Akawaio - Sociopolitical Organization



The Akawaio are a territorially based cultural unity, expressing interrelationships in the idiom of kinship and a conceptual and moral identity. There is no central indigenous institution; they conceive of themselves as a people against other, similarly organized peoples. They divide themselves internally by referring to river-valley settlements. Relations between river groups are marked by mutual suspicion, accusations of sorcery, and reference to former raiding, but marriage, exchange, and mutual feasting between families in different river groups also make for friendly relationships.

Social Organization. There is no class system. Status is relative to kinship position (with sex and age differentiation), individual competence, and prestige. Differences in possessions are slight and ephemeral and the society is an egalitarian one although, in the uxorilocal system, a son-in-law always retains a subordinate role with respect to his parents-in-law.

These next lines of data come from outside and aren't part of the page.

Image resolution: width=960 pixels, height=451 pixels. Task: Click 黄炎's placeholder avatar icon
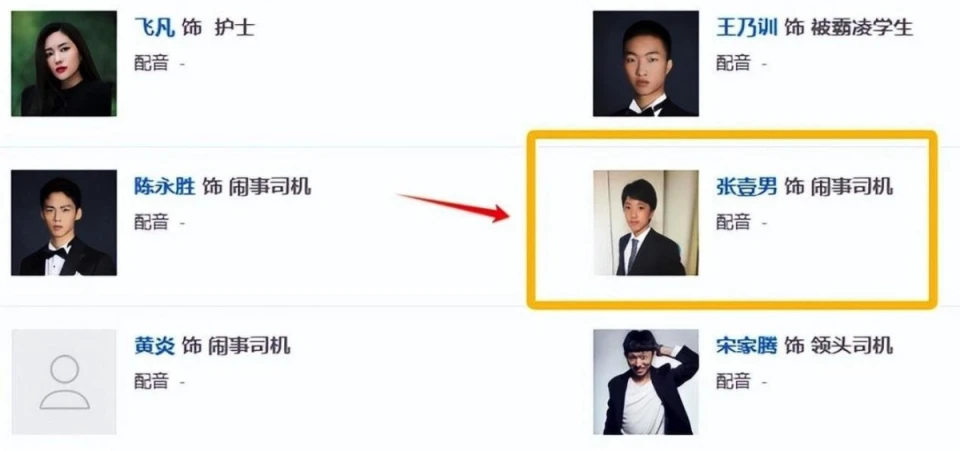point(64,382)
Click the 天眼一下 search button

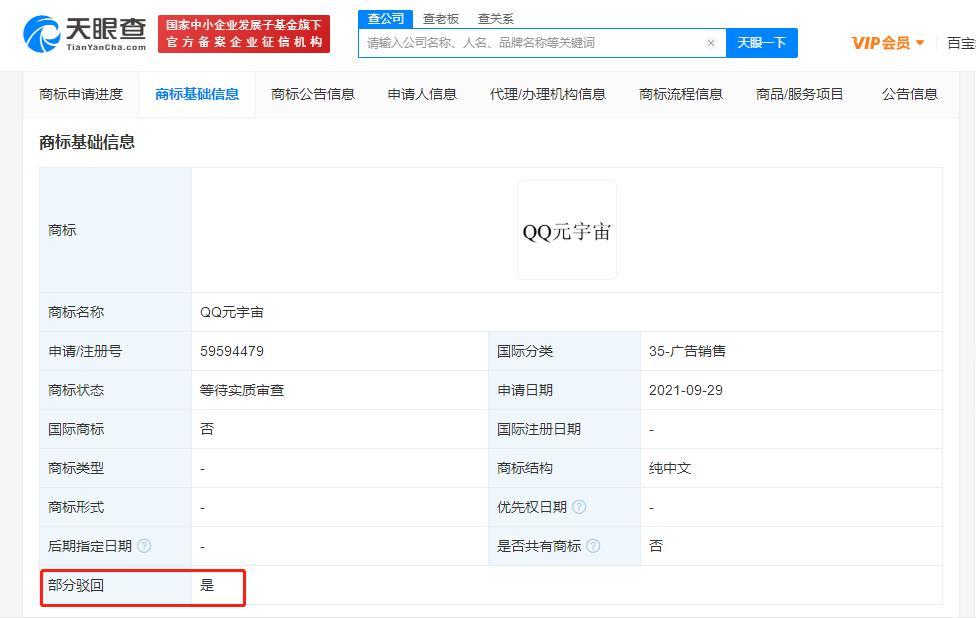point(762,43)

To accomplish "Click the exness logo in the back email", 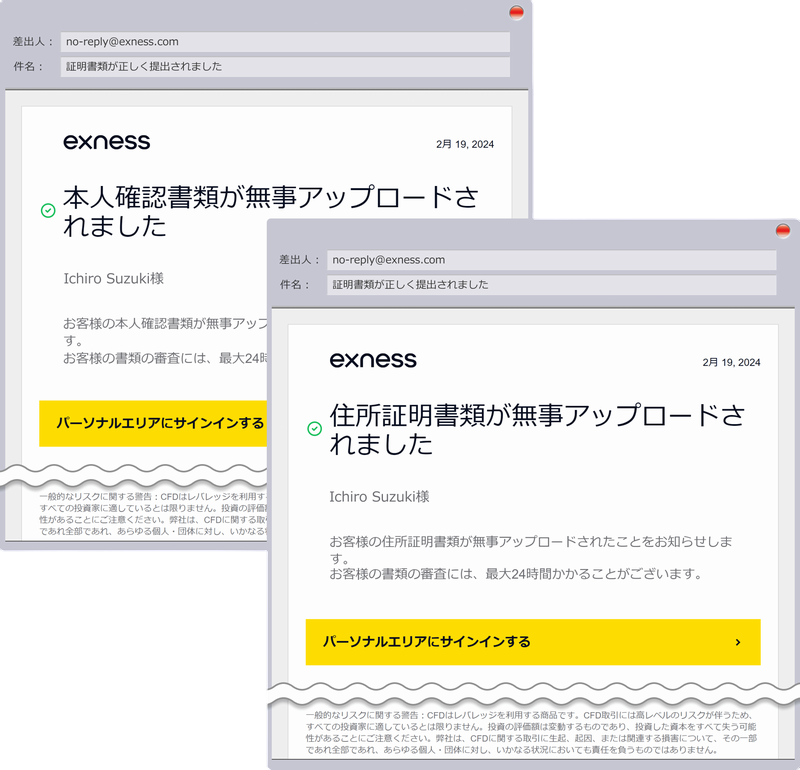I will point(107,142).
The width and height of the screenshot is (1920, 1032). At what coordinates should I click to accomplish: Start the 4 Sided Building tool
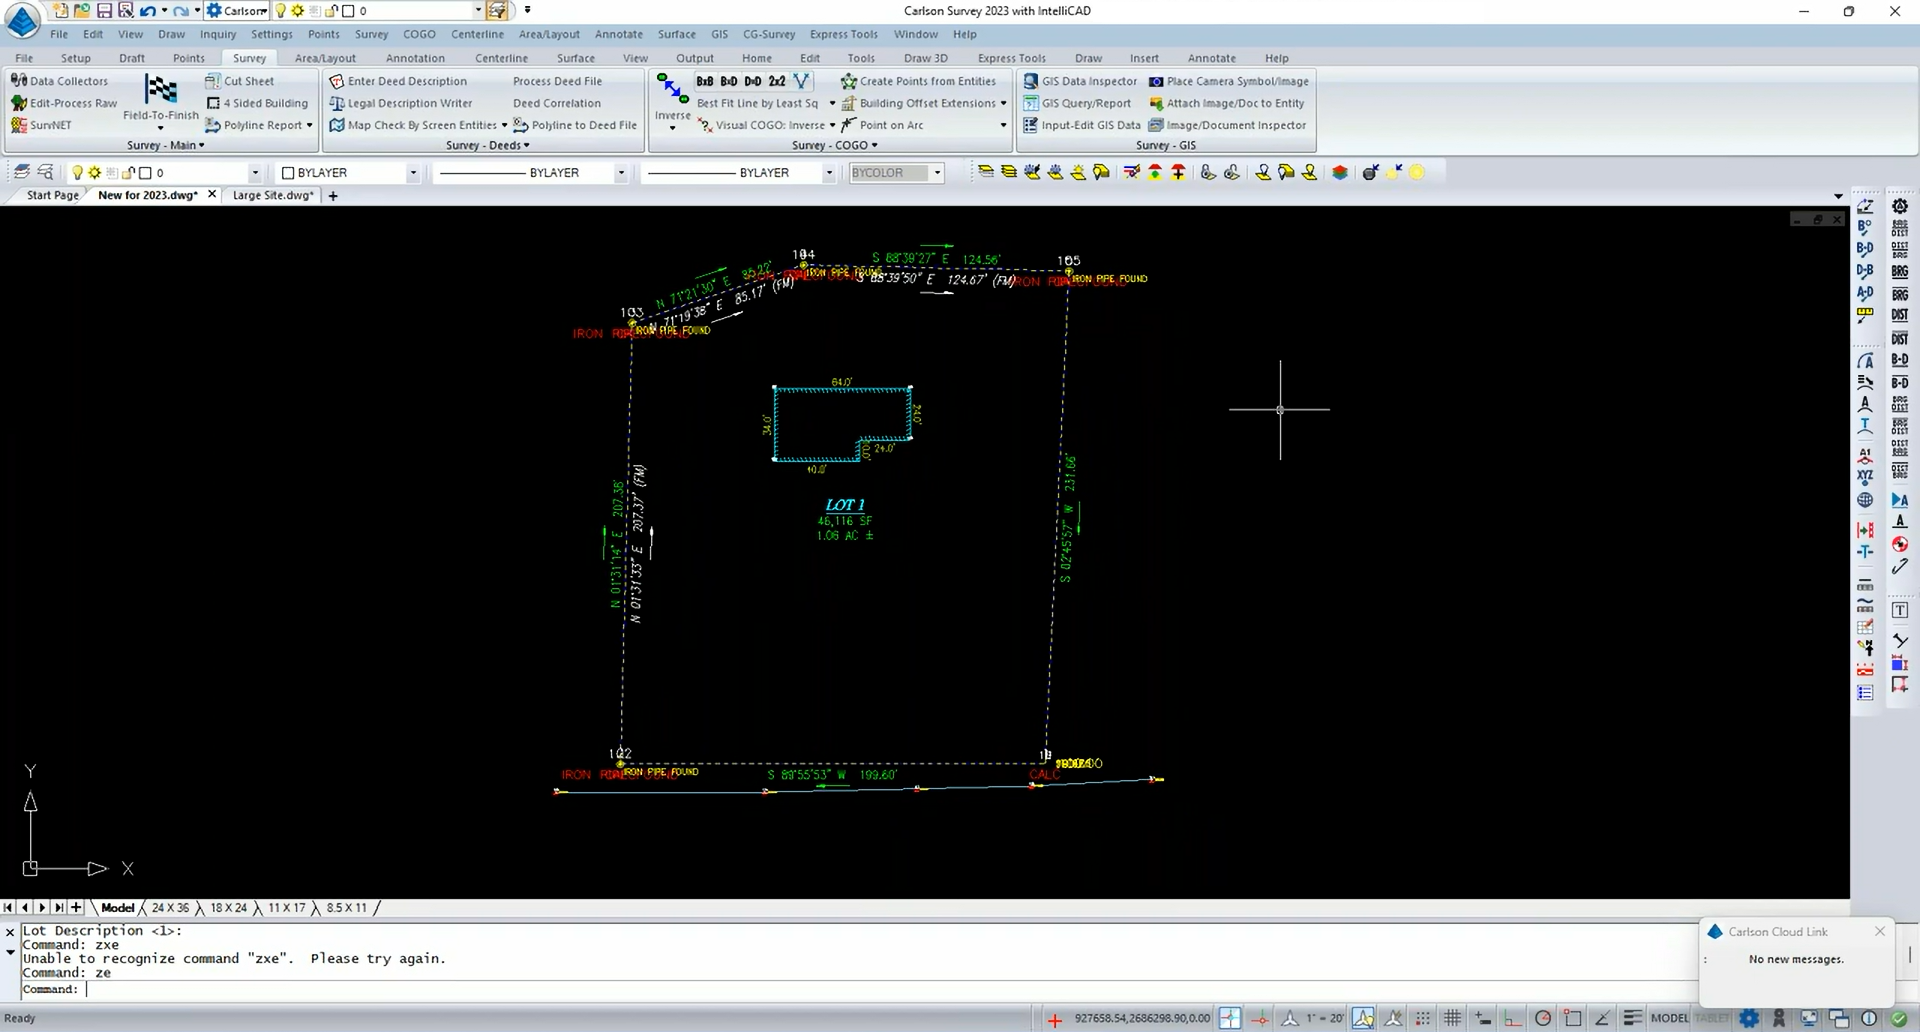pos(264,103)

Political Organization. A village community consists of a number of allied extended and joint families, each family headed by the most active senior couple and autonomous in its own family settlement. Mutual aid, sharing, and frequent intermarriage characterize a village community. The traditional village leader ( epuru ) is a prestigious man, skilled, generous, hospitable, and a good speaker. He summons the village families for consultations and feasts, represents them to outsiders, and, today, is responsible to the government. He is addressed as "Father" (Papai) and allied family heads are his "assistants" ( poitorudong ). A formal elective system was introduced in 1958 whereby a captain, secretary, treasurer, and councilors are voted in every four years. Since councilors are often heads of families from the surrounding settlements, the traditional structure is maintained. Today's captain is a young, educated man able to cope with the government bureaucracy. Villages now have school teachers, a health officer, and party activists.

Social Control. Anger and violence are censored. The customary response to conflict is separation, and village conflicts are usually contained by the aggrieved parties dispersing to their family settlements. Village and Hallelujah church leaders (see "Religious Beliefs") lecture their followers on morality and remonstrate privately. Shamanic séances link illness to bad intentions and discordant behavior, focusing public attention on the source and consequences of dispute and bad behavior. This evokes declarations of good intent and ensures that the offender makes peace or leaves. Sickness and deaths in a village community are sometimes attributed to alienated and aggrieved families and, in rare instances, the deceased's kin may attempt assassination, both to avenge the dead and in self-defense. Mining activity has led to increased violence, owing to freedom from customary restraints and bouts of excessive drunkenness.